73. Le Gouvernement conteste ces prétentions.
74. La Cour n'aperçoit pas de lien de causalité entre la violation constatée et le dommage matériel allégué et rejette cette demande. En revanche, elle considère qu'il y a lieu d'octroyer au requérant 7 200 EUR au titre du préjudice moral.
B. Frais et dépens
75. Le requérant demande également 1 300 livres turques (TRY) [environ 629 EUR] pour les frais et dépens engagés devant la Cour. Il soumet à titre de justificatif, un décompte horaire de travail.
76. Le Gouvernement conteste ces prétentions.

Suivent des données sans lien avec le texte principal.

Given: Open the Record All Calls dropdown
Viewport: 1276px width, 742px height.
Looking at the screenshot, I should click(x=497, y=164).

77. Selon la jurisprudence de la Cour, un requérant ne peut obtenir le remboursement de ses frais et dépens que dans la mesure où se trouvent établis leur réalité, leur nécessité et le caractère raisonnable de leur taux. En l'espèce et compte tenu des documents en sa possession et des critères susmentionnés, la Cour estime raisonnable la somme de 629 EUR pour la procédure devant la Cour et l'accorde au requérant.
C. Intérêts moratoires
78. La Cour juge approprié de calquer le taux des intérêts moratoires sur le taux d'intérêt de la facilité de prêt marginal de la Banque centrale européenne majoré de trois points de pourcentage.

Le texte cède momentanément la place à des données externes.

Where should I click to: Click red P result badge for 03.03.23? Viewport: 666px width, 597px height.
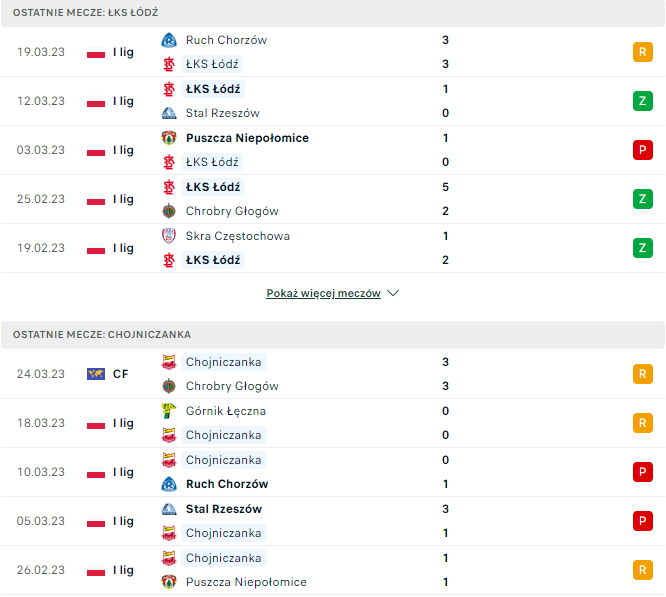[x=642, y=150]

PAR CES MOTIFS, LA COUR, À L'UNANIMITÉ,
1. Déclare la requête recevable quant aux griefs tirés de l'article 6 §§ 1, 2 et 3 c) et d) de la Convention et irrecevable pour le surplus ;
2. Dit qu'il y a eu violation des articles 6 § 2 et 6 § 3 c) et d) combinés avec l'article 6 § 1 de la Convention ;
3. Dit qu'il n'y a pas lieu d'examiner le restant des griefs tirés de l'article 6 §§ 1 et 3 de la Convention ;
4. Dit
a) que l'Etat défendeur doit verser au requérant, dans les trois mois à compter du jour où l'arrêt sera devenu définitif conformément à l'article 44 § 2 de la Convention,
i. 7 200 EUR (sept mille deux cents euros), à convertir en livres turques au taux applicable à la date du règlement, pour dommage moral, plus tout montant pouvant être dû à titre d'impôt ;
ii. 629 EUR (six cents vingt-neuf euros), à convertir en livres turques au taux applicable à la date du règlement, plus tout montant pouvant être dû à titre d'impôt par le requérant ;
b) qu'à compter de l'expiration dudit délai et jusqu'au versement, ces montants seront à majorer d'un intérêt simple à un taux égal à celui de la facilité de prêt marginal de la Banque centrale européenne applicable pendant cette période, augmenté de trois points de pourcentage ;
5. Rejette la demande de satisfaction équitable pour le surplus.
Fait en français, puis communiqué par écrit le 29 juin 2010, en application de l'article 77 §§ 2 et 3 du règlement.